The Islanders could use a prospect like Chesley to strengthen the prospect group, especially their blue line.
Luca Del Belluz
Luca is a slick, playmaking center that is also reliable away from the puck.
"Del Bel Belluz is a very skilled center with decent size. He has the crafty puck skills to manipulate the puck in tight areas and often shows he can beat defenders one on one. He can run a power play off the flank due to his very good vision and shot although I don’t see that as his role in the NHL. He lacks foot speed for the higher levels, but he works hard enough and provides some two-way value down the middle. He projects as a top-nine forward. With his feet he may struggle to stick at center but if he does it’s on the third line."- Corey Pronman
This is a player that truly makes his wingers better and could tap into more potential once he fills out. The hockey sense is extremely high and has been a great matchup player for his junior squad.
The ceiling could lower if he does not improve his skating, but many feel that he will improve while practicing with better talent.
The playmaking comparisons spells echo's of Josh Bailey coming out of the 2008 draft.
The name may seem familiar to Islanders fans, as his father (also Mats Lindgren) played for the Islanders for parts of four seasons. His father was part of the trade involving Tommy Salo to the Edmonton Oilers.
Unlike his father, the younger Lindgren is a defenseman.

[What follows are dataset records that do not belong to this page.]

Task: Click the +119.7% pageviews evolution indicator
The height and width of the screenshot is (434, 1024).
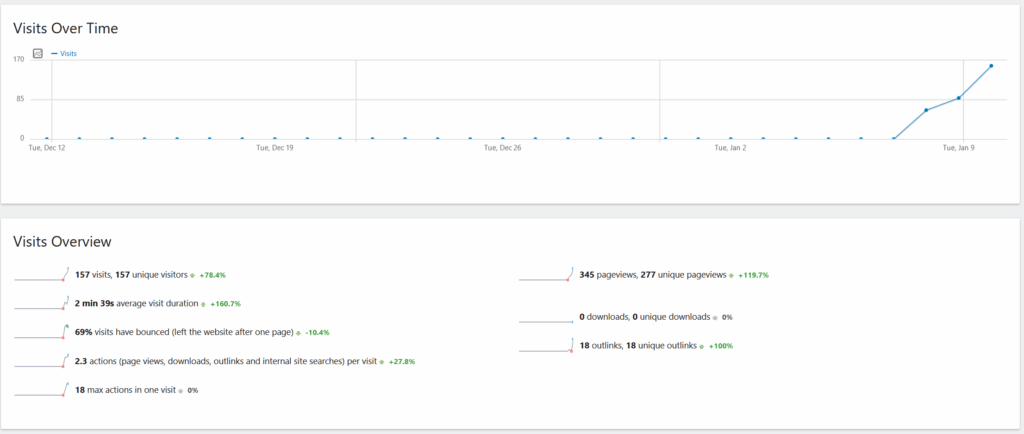Action: click(x=752, y=274)
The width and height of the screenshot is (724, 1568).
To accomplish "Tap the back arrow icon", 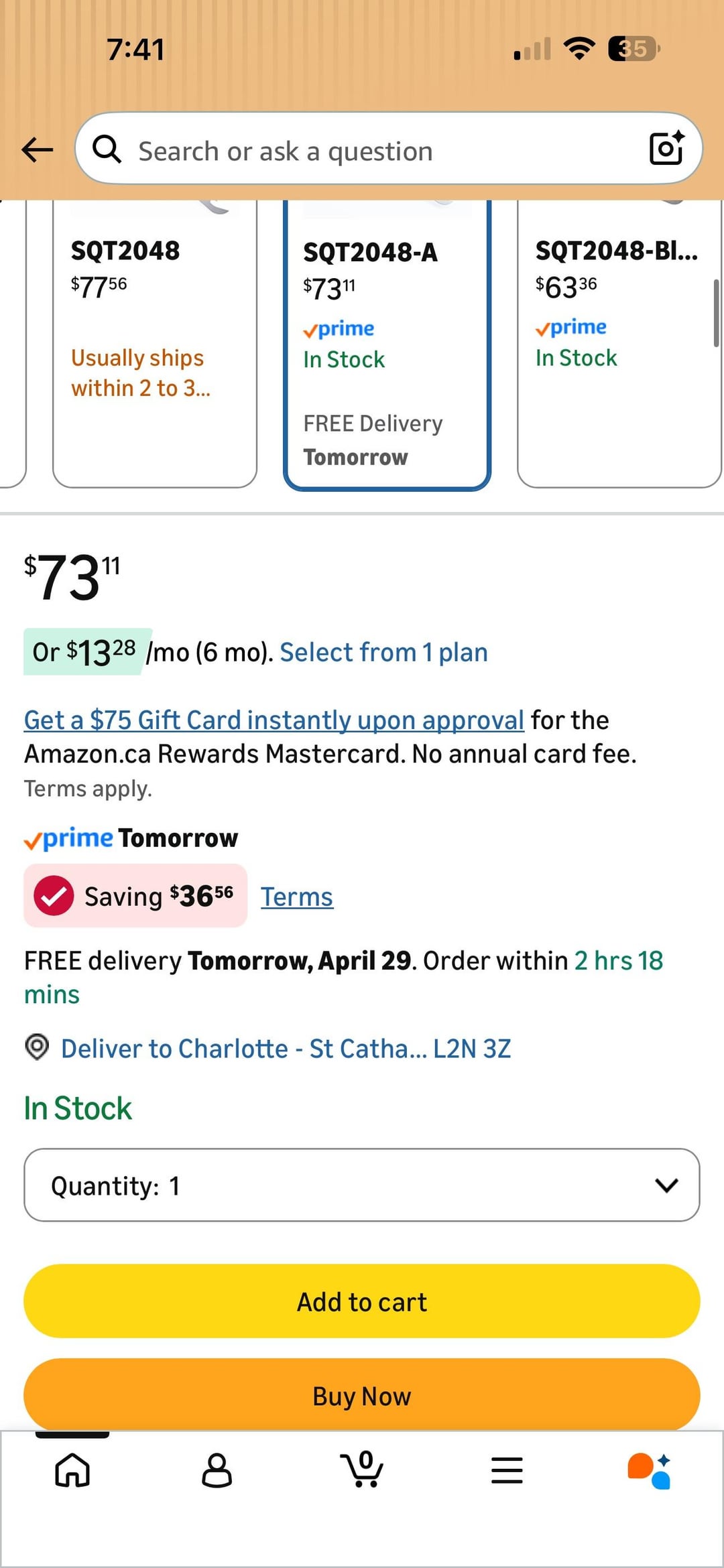I will (37, 149).
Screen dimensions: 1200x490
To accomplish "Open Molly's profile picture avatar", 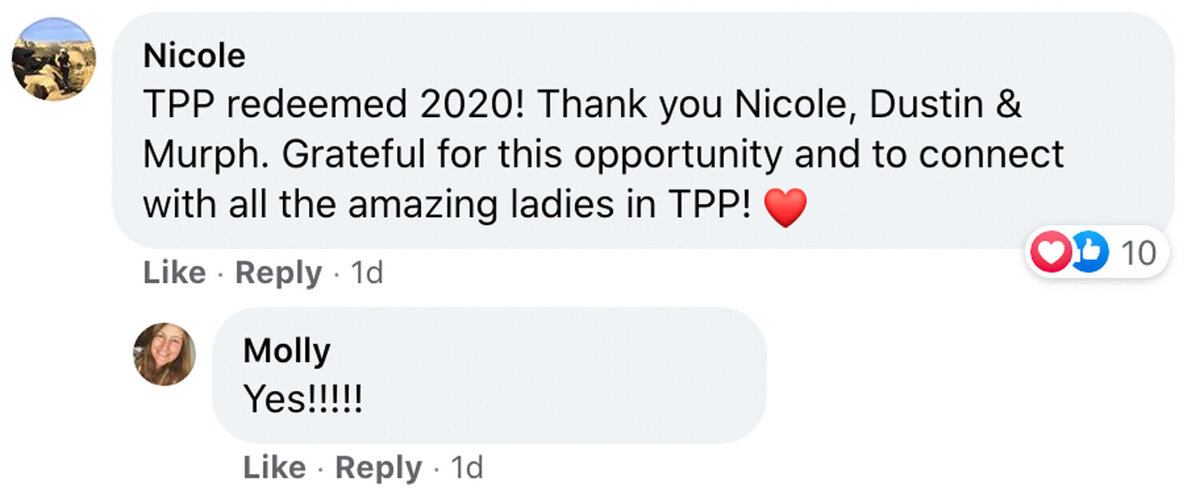I will (x=165, y=353).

"You’re drafting Lindgren for his offense. He’s a constant threat with the puck on his stick due to his offensive skill and especially his IQ. He makes a ton of clever plays with the puck on outlets and inside the offensive zone. He has good enough speed to go with his skill that Lindgren can also be a threat off the rush. His defending won’t be his calling card as a pro, but he skates and competes well enough to be competent to play a regular shift in the NHL."- Corey Pronman
Lindgren is a smooth-skating defenseman that can move the puck. It is easy to see him being a power-play QB down the line with his offensive attributes.
Defensively, Lindgren struggles and can be a problem on his own end of the ice. If he can be coached up on defense, this could be a real still in the middle rounds.
The offensive skills are translatable to the NHL and coaching should certainly spruce up the defensive side of things for him.
Some honorable mentions for Lamoriello to look out for are Jack Hughes and Seamus Casey.
Hughes is another solid defensive prospect that can skate and has good hockey sense. He has been buried in the rankings due to playing college hockey at Northeastern University. His stats would project better in a junior league.
Casey is on the smaller side for a defenseman but has a great first pass, with great speed. He needs to develop the rest of his game but has a similar skill set to the Islanders’ Sebastian Aho.